Palladium-catalyzed Benzylic Allylations.

Despite the elegance and medicinal relevance of Trost’s synthesis of enantioenriched pyridine derivatives, an approach to activation of weakly acidic benzylic C–H’s for use in allylic substitution reactions is needed. Toluene, for example, with a pK_a of 44±1,⁶ is very weakly acidic and the conjugate base of toluene has not been used in palladium catalyzed allylic substitution reactions (Scheme 1C).^7–9 Yet hundreds of bioactive compounds and natural products contain the “α-2-propenyl benzyl” motif (Figure 1), with applications ranging from medicinal agents for hyperkalemia,¹⁰ Alzheimer's,¹¹ and urinary tract diseases,¹² to cosmetics,¹³ antibiotics¹⁴ and phytoncides¹⁵.

Figure 1.

Selected bioactive compounds and natural products containing the “α-2-propenyl benzyl” motif.

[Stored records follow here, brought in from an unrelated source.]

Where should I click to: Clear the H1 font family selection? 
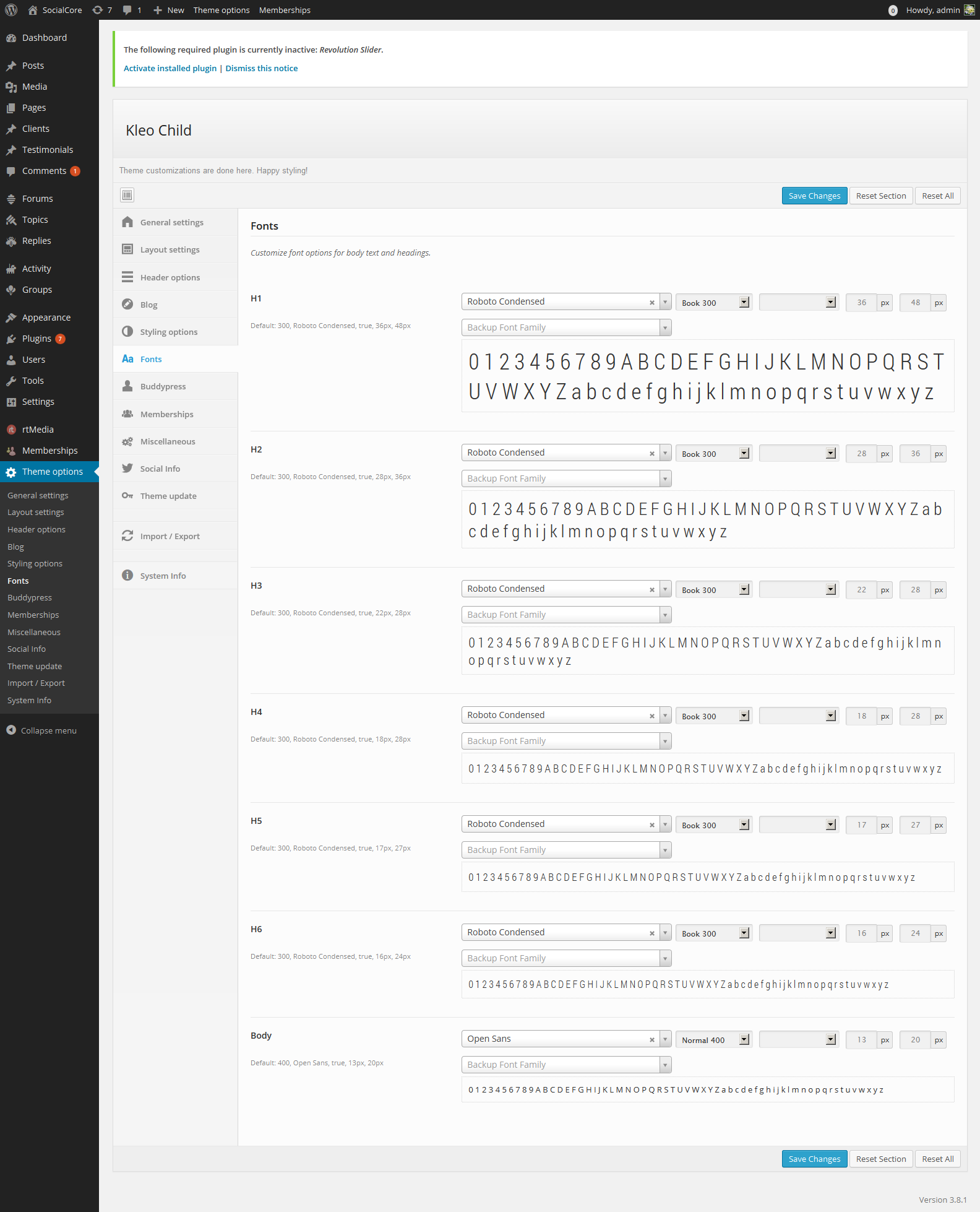tap(651, 302)
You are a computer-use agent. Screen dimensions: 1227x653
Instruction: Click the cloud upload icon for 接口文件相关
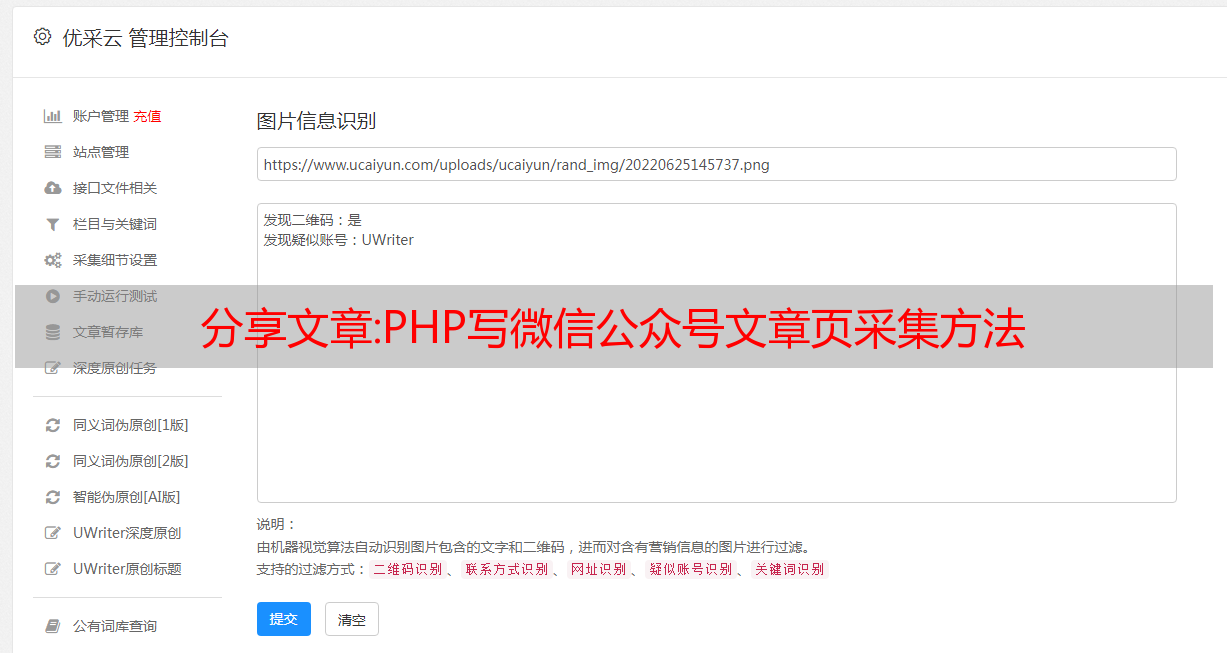(53, 188)
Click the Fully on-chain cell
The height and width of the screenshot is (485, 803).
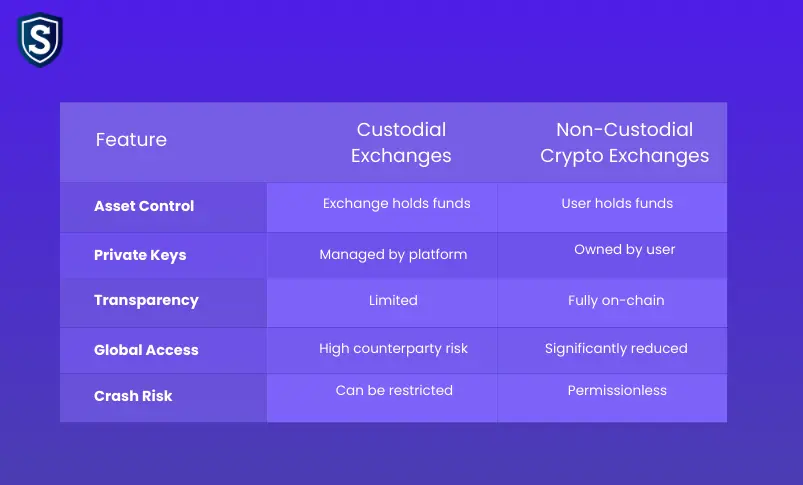616,300
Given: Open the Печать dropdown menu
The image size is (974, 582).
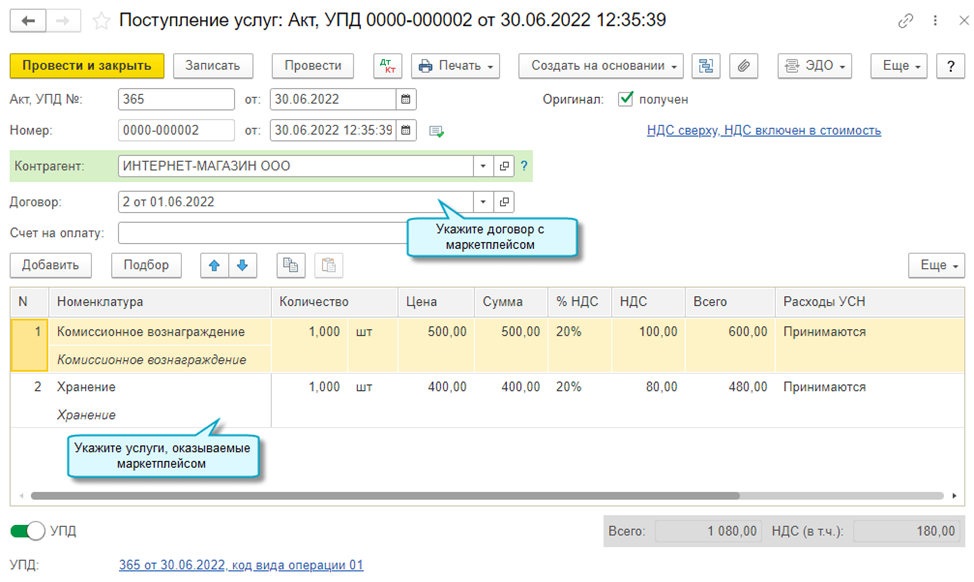Looking at the screenshot, I should pyautogui.click(x=455, y=66).
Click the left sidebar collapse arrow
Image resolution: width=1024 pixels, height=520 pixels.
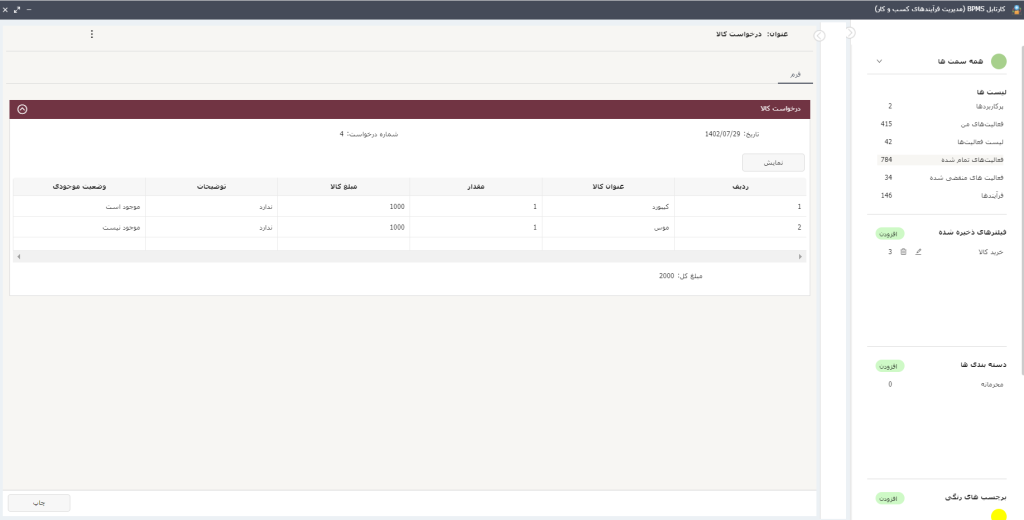point(819,35)
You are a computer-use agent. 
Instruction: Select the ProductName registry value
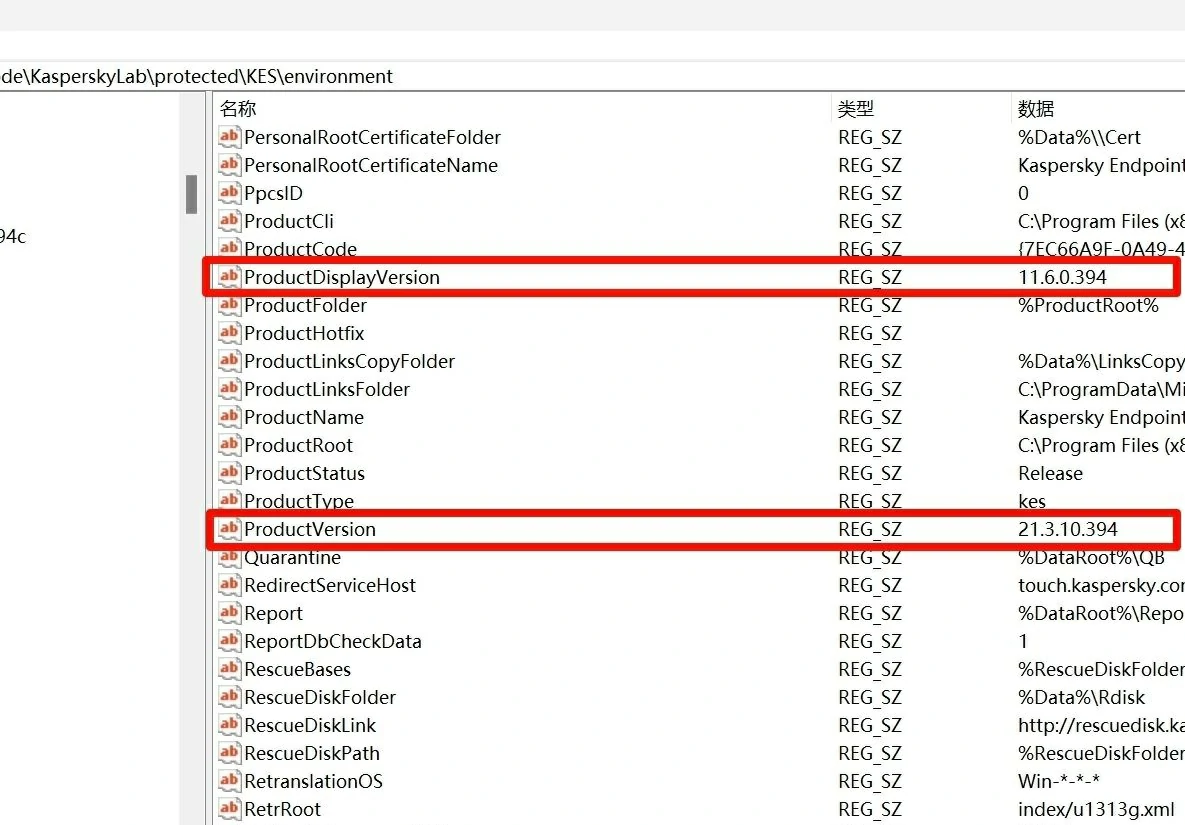tap(304, 417)
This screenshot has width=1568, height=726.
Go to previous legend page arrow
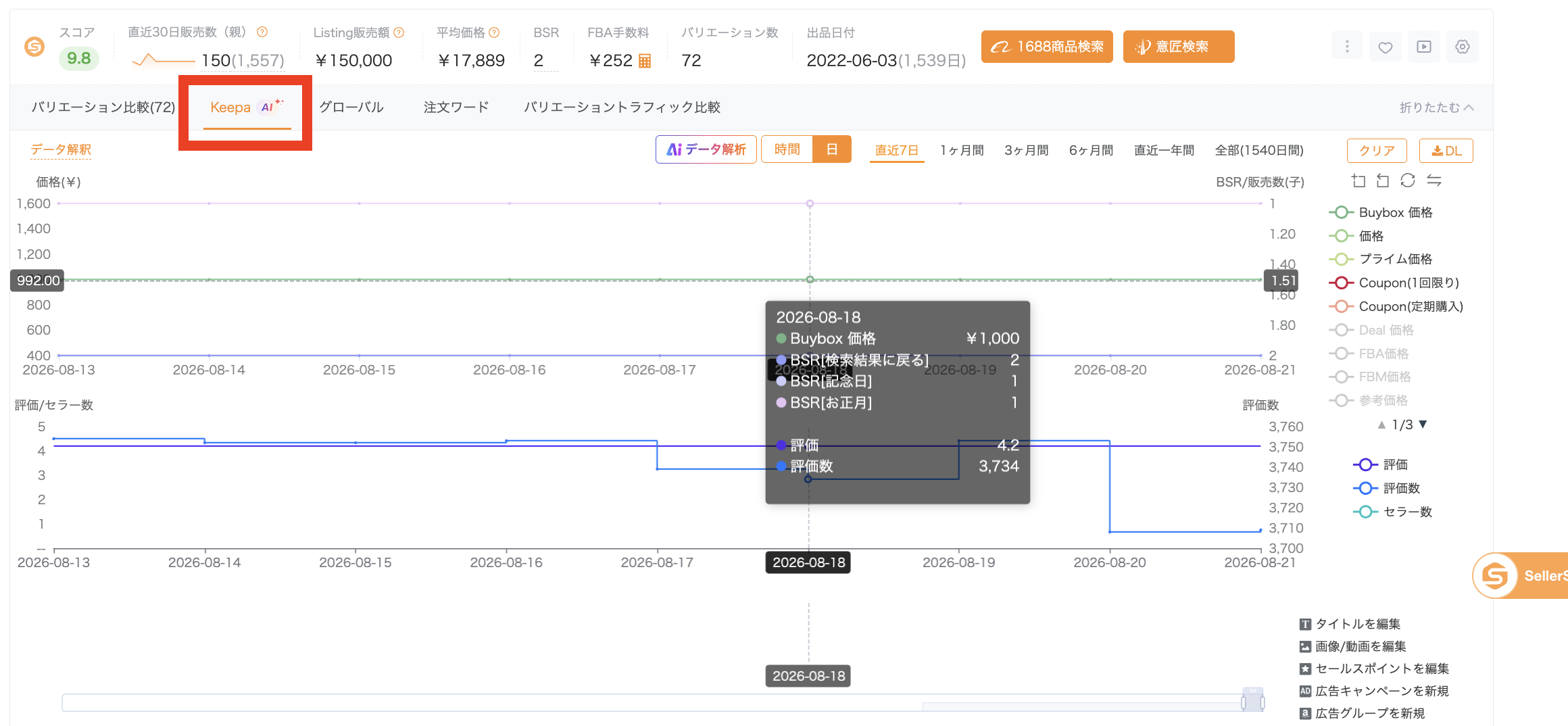pyautogui.click(x=1381, y=425)
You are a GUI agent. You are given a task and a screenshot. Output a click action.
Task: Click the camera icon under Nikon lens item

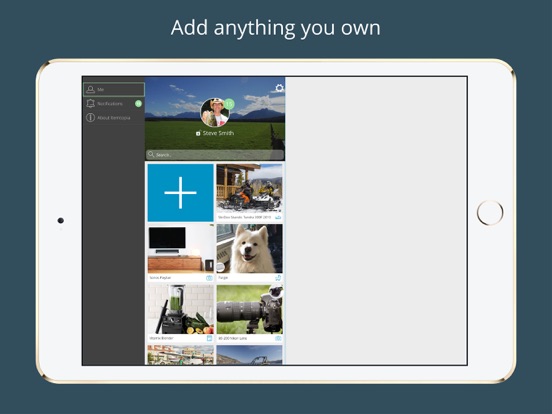click(x=278, y=338)
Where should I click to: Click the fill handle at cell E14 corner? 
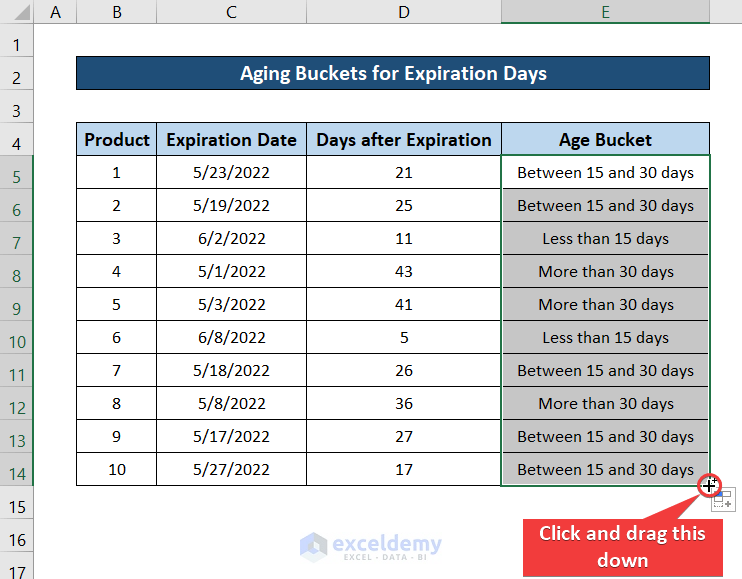click(709, 486)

To broaden the scope of useful nucleophiles for the palladium-catalyzed Tsuji-Trost reaction, we set out to develop the application of toluene derivatives as precursors to benzylic nucleophiles. To achieve this goal, conditions to deprotonate toluene derivatives that are compatible with the catalyst, reagents, and products in the allylic substitution reaction would be necessary. It is known that η⁶-coordination of arenes to metals activates the benzylic C–H’s toward deprotonation.^16,17 We hypothesized that η⁶-arene complexes could be reversibly deprotonated¹⁸ under palladium catalyzed allylic substitution reaction conditions and would serve as surrogates for hard benzylic organometallic reagents. Herein we report the successful application of (η⁶-C₆H₅–CH₂R)Cr(CO)₃ complexes as nucleophile precursors in allylic substitution reactions (Scheme 1C). This method enables the synthesis of a variety of valuable aryl-containing compounds that would be otherwise difficult to access.

2. RESULTS AND DISCUSSION

We recently disclosed the palladium-triphenylphosphine-catalyzed cross-coupling of aryl bromides and (η⁶-C₆H₅–CH₂R)Cr(CO)₃ complexes in the presence of LiN(SiMe₃)₂ to afford a broad range of di- and triarylmethanes (eq 1).¹⁸ The Cr(CO)₃ fragment is easily installed simply by refluxing the arene with Cr(CO)₆. After the coupling reaction, decomplexation of the chromium moiety is performed by exposure of the solution of the chromium arene complex to room light and air. On the basis of this study, we hypothesized that (η⁶-C₆H₅–CH₂R)Cr(CO)₃ complexes might be suitable substrates in palladium catalyzed allylic substitution reactions.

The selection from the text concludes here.